*Problem description:* Reproduce the records below in their entirety, character for character.

*Supplied entries:*
+++

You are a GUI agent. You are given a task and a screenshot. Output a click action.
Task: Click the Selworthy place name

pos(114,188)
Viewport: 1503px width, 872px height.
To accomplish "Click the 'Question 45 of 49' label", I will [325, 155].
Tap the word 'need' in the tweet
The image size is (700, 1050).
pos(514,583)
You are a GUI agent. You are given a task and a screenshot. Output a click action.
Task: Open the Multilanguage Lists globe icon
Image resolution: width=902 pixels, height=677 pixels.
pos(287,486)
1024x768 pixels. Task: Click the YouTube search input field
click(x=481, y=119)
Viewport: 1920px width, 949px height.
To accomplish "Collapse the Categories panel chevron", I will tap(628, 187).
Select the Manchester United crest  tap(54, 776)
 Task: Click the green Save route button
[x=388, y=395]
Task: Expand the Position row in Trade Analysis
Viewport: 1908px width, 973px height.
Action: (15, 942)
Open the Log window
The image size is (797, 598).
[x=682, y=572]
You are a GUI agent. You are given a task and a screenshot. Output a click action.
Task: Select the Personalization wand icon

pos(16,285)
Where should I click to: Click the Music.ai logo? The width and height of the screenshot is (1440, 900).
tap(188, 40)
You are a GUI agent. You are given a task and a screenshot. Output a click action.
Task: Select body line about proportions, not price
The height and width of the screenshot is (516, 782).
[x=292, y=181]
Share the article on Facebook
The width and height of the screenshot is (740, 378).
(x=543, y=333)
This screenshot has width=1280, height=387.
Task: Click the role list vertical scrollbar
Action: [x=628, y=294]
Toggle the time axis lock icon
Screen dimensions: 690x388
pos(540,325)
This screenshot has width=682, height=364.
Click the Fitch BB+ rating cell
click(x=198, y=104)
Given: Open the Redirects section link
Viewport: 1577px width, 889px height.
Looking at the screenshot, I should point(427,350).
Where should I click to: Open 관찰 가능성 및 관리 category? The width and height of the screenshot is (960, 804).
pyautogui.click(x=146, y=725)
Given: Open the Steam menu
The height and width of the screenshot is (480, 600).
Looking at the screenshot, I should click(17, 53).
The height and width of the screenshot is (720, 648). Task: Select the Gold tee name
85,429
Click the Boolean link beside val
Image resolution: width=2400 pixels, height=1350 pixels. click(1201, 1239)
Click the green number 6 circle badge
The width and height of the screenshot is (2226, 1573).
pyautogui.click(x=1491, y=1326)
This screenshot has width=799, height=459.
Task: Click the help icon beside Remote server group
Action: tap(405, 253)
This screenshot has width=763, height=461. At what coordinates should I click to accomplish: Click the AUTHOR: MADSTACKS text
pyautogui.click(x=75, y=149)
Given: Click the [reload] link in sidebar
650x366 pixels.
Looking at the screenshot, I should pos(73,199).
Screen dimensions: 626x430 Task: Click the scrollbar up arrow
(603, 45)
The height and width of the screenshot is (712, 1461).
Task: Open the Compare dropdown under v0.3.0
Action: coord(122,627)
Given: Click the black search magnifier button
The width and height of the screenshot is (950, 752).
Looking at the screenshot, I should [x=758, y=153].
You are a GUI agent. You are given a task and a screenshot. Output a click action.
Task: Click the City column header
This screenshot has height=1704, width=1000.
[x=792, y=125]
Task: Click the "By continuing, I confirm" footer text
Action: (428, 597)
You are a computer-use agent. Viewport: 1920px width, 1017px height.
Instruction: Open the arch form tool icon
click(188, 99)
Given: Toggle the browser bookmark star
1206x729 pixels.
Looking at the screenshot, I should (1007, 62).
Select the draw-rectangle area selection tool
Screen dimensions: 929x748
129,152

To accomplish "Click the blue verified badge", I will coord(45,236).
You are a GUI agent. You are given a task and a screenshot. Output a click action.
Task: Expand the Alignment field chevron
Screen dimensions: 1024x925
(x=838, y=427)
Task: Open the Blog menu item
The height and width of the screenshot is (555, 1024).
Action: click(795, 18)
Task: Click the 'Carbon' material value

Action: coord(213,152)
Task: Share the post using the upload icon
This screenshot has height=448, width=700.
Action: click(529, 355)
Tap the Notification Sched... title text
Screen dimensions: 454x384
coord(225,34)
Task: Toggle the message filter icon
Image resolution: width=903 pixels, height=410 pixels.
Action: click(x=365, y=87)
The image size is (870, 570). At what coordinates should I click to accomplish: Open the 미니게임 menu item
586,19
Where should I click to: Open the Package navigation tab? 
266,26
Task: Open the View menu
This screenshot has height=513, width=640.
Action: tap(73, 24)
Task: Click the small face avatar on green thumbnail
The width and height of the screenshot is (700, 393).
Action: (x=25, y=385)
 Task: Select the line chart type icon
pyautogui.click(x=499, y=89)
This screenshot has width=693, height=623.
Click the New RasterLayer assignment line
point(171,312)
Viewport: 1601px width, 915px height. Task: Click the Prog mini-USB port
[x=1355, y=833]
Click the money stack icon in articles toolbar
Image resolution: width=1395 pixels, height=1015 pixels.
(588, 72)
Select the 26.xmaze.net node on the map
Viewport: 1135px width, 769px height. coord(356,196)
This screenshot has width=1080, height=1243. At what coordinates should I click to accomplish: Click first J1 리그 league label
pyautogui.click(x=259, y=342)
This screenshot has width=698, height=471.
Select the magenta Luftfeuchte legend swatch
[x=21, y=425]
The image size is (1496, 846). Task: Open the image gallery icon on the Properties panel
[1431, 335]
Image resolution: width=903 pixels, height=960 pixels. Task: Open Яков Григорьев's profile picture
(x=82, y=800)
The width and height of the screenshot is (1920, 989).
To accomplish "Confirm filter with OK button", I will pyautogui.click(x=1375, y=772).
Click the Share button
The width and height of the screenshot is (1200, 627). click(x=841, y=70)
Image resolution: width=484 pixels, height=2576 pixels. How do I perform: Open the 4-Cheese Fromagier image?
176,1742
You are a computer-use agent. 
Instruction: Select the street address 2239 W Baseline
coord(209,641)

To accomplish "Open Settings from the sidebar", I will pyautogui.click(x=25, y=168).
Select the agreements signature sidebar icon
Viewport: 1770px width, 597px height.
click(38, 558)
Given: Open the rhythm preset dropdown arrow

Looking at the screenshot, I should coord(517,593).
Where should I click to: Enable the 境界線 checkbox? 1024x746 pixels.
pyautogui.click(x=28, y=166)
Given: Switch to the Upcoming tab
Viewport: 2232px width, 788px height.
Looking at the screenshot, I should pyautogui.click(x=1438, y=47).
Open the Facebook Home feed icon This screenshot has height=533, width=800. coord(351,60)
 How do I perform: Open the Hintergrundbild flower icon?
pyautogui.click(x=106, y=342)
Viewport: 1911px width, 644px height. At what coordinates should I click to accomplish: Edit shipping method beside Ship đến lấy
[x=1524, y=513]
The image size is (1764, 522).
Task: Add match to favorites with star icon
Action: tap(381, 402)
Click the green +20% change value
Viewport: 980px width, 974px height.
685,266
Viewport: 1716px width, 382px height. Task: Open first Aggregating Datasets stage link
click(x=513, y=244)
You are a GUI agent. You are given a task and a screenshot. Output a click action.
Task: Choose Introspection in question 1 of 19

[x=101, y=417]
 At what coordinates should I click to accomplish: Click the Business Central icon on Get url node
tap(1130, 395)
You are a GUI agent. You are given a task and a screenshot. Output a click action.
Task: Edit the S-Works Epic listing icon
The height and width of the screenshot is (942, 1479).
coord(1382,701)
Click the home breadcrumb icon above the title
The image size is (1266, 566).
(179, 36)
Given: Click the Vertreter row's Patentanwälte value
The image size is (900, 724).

+++

*Response to this task:*
You are a GUI agent. You are given a task and a screenshot. Output a click action.
Task: Click the Selworthy place name

pos(114,188)
Viewport: 1503px width, 872px height.
To accomplish "Click the 'Question 45 of 49' label", I will [325, 155].
Tap the word 'need' in the tweet
The image size is (700, 1050).
pos(514,583)
You are a GUI agent. You are given a task and a screenshot. Output a click action.
Task: Open the Multilanguage Lists globe icon
Image resolution: width=902 pixels, height=677 pixels.
pos(287,486)
1024x768 pixels. Task: Click the YouTube search input field
click(x=481, y=119)
Viewport: 1920px width, 949px height.
To accomplish "Collapse the Categories panel chevron", I will tap(628, 187).
Select the Manchester United crest  tap(54, 776)
 Task: Click the green Save route button
[x=388, y=395]
Task: Expand the Position row in Trade Analysis
Viewport: 1908px width, 973px height.
Action: (15, 942)
Open the Log window
The image size is (797, 598).
[x=682, y=572]
You are a GUI agent. You are given a task and a screenshot. Output a click action.
Task: Select the Personalization wand icon

pos(16,285)
Where should I click to: Click the Music.ai logo? The width and height of the screenshot is (1440, 900).
tap(188, 40)
You are a GUI agent. You are given a task and a screenshot. Output a click action.
Task: Select body line about proportions, not price
The height and width of the screenshot is (516, 782).
[x=292, y=181]
Share the article on Facebook
The width and height of the screenshot is (740, 378).
(x=543, y=333)
This screenshot has width=1280, height=387.
Task: Click the role list vertical scrollbar
Action: [x=628, y=294]
Toggle the time axis lock icon
Screen dimensions: 690x388
pos(540,325)
This screenshot has width=682, height=364.
Click the Fitch BB+ rating cell
click(x=198, y=104)
Given: Open the Redirects section link
Viewport: 1577px width, 889px height.
Looking at the screenshot, I should point(427,350).
Where should I click to: Open 관찰 가능성 및 관리 category? The width and height of the screenshot is (960, 804).
pyautogui.click(x=146, y=725)
Given: Open the Steam menu
The height and width of the screenshot is (480, 600).
Looking at the screenshot, I should click(17, 53).
The height and width of the screenshot is (720, 648). Task: Select the Gold tee name
85,429
Click the Boolean link beside val
Image resolution: width=2400 pixels, height=1350 pixels. click(1201, 1239)
Click the green number 6 circle badge
The width and height of the screenshot is (2226, 1573).
pyautogui.click(x=1491, y=1326)
This screenshot has width=799, height=459.
Task: Click the help icon beside Remote server group
Action: tap(405, 253)
This screenshot has width=763, height=461. At what coordinates should I click to accomplish: Click the AUTHOR: MADSTACKS text
pyautogui.click(x=75, y=149)
Given: Click the [reload] link in sidebar
650x366 pixels.
Looking at the screenshot, I should pos(73,199).
Screen dimensions: 626x430 Task: Click the scrollbar up arrow
(603, 45)
The height and width of the screenshot is (712, 1461).
Task: Open the Compare dropdown under v0.3.0
Action: coord(122,627)
Given: Click the black search magnifier button
The width and height of the screenshot is (950, 752).
Looking at the screenshot, I should [x=758, y=153].
You are a GUI agent. You are given a task and a screenshot. Output a click action.
Task: Click the City column header
This screenshot has height=1704, width=1000.
[x=792, y=125]
Task: Click the "By continuing, I confirm" footer text
Action: (428, 597)
You are a computer-use agent. Viewport: 1920px width, 1017px height.
Instruction: Open the arch form tool icon
click(188, 99)
Given: Toggle the browser bookmark star
1206x729 pixels.
Looking at the screenshot, I should (1007, 62).
Select the draw-rectangle area selection tool
Screen dimensions: 929x748
129,152

To accomplish "Click the blue verified badge", I will coord(45,236).
You are a GUI agent. You are given a task and a screenshot. Output a click action.
Task: Expand the Alignment field chevron
Screen dimensions: 1024x925
(x=838, y=427)
Task: Open the Blog menu item
The height and width of the screenshot is (555, 1024).
Action: click(795, 18)
Task: Click the 'Carbon' material value

Action: coord(213,152)
Task: Share the post using the upload icon
This screenshot has height=448, width=700.
Action: click(529, 355)
Tap the Notification Sched... title text
Screen dimensions: 454x384
coord(225,34)
Task: Toggle the message filter icon
Image resolution: width=903 pixels, height=410 pixels.
Action: click(x=365, y=87)
The image size is (870, 570). At what coordinates should I click to accomplish: Open the 미니게임 menu item
586,19
Where should I click to: Open the Package navigation tab? 
266,26
Task: Open the View menu
This screenshot has height=513, width=640.
Action: tap(73, 24)
Task: Click the small face avatar on green thumbnail
The width and height of the screenshot is (700, 393).
Action: (x=25, y=385)
 Task: Select the line chart type icon
pyautogui.click(x=499, y=89)
This screenshot has width=693, height=623.
Click the New RasterLayer assignment line
point(171,312)
Viewport: 1601px width, 915px height. Task: Click the Prog mini-USB port
[x=1355, y=833]
Click the money stack icon in articles toolbar
Image resolution: width=1395 pixels, height=1015 pixels.
(588, 72)
Select the 26.xmaze.net node on the map
Viewport: 1135px width, 769px height. coord(356,196)
This screenshot has width=1080, height=1243. At what coordinates should I click to accomplish: Click first J1 리그 league label
pyautogui.click(x=259, y=342)
This screenshot has width=698, height=471.
Select the magenta Luftfeuchte legend swatch
[x=21, y=425]
The image size is (1496, 846). Task: Open the image gallery icon on the Properties panel
[1431, 335]
Image resolution: width=903 pixels, height=960 pixels. Task: Open Яков Григорьев's profile picture
(x=82, y=800)
The width and height of the screenshot is (1920, 989).
To accomplish "Confirm filter with OK button", I will pyautogui.click(x=1375, y=772).
Click the Share button
The width and height of the screenshot is (1200, 627). click(x=841, y=70)
Image resolution: width=484 pixels, height=2576 pixels. How do I perform: Open the 4-Cheese Fromagier image?
176,1742
You are a computer-use agent. 
Instruction: Select the street address 2239 W Baseline
coord(209,641)

To accomplish "Open Settings from the sidebar", I will pyautogui.click(x=25, y=168).
Select the agreements signature sidebar icon
Viewport: 1770px width, 597px height.
click(38, 558)
Given: Open the rhythm preset dropdown arrow

Looking at the screenshot, I should coord(517,593).
Where should I click to: Enable the 境界線 checkbox? 1024x746 pixels.
pyautogui.click(x=28, y=166)
Given: Switch to the Upcoming tab
Viewport: 2232px width, 788px height.
Looking at the screenshot, I should pyautogui.click(x=1438, y=47).
Open the Facebook Home feed icon This screenshot has height=533, width=800. coord(351,60)
 How do I perform: Open the Hintergrundbild flower icon?
pyautogui.click(x=106, y=342)
Viewport: 1911px width, 644px height. At what coordinates should I click to accomplish: Edit shipping method beside Ship đến lấy
[x=1524, y=513]
The image size is (1764, 522).
Task: Add match to favorites with star icon
Action: tap(381, 402)
Click the green +20% change value
Viewport: 980px width, 974px height.
685,266
Viewport: 1716px width, 382px height. Task: Open first Aggregating Datasets stage link
click(x=513, y=244)
You are a GUI agent. You are given a task and a screenshot. Output a click action.
Task: Choose Introspection in question 1 of 19

[x=101, y=417]
 At what coordinates should I click to accomplish: Click the Business Central icon on Get url node
tap(1130, 395)
You are a GUI agent. You are given a task and a screenshot. Output a click action.
Task: Edit the S-Works Epic listing icon
The height and width of the screenshot is (942, 1479).
coord(1382,701)
Click the home breadcrumb icon above the title
The image size is (1266, 566).
(179, 36)
Given: Click the Vertreter row's Patentanwälte value
The image size is (900, 724).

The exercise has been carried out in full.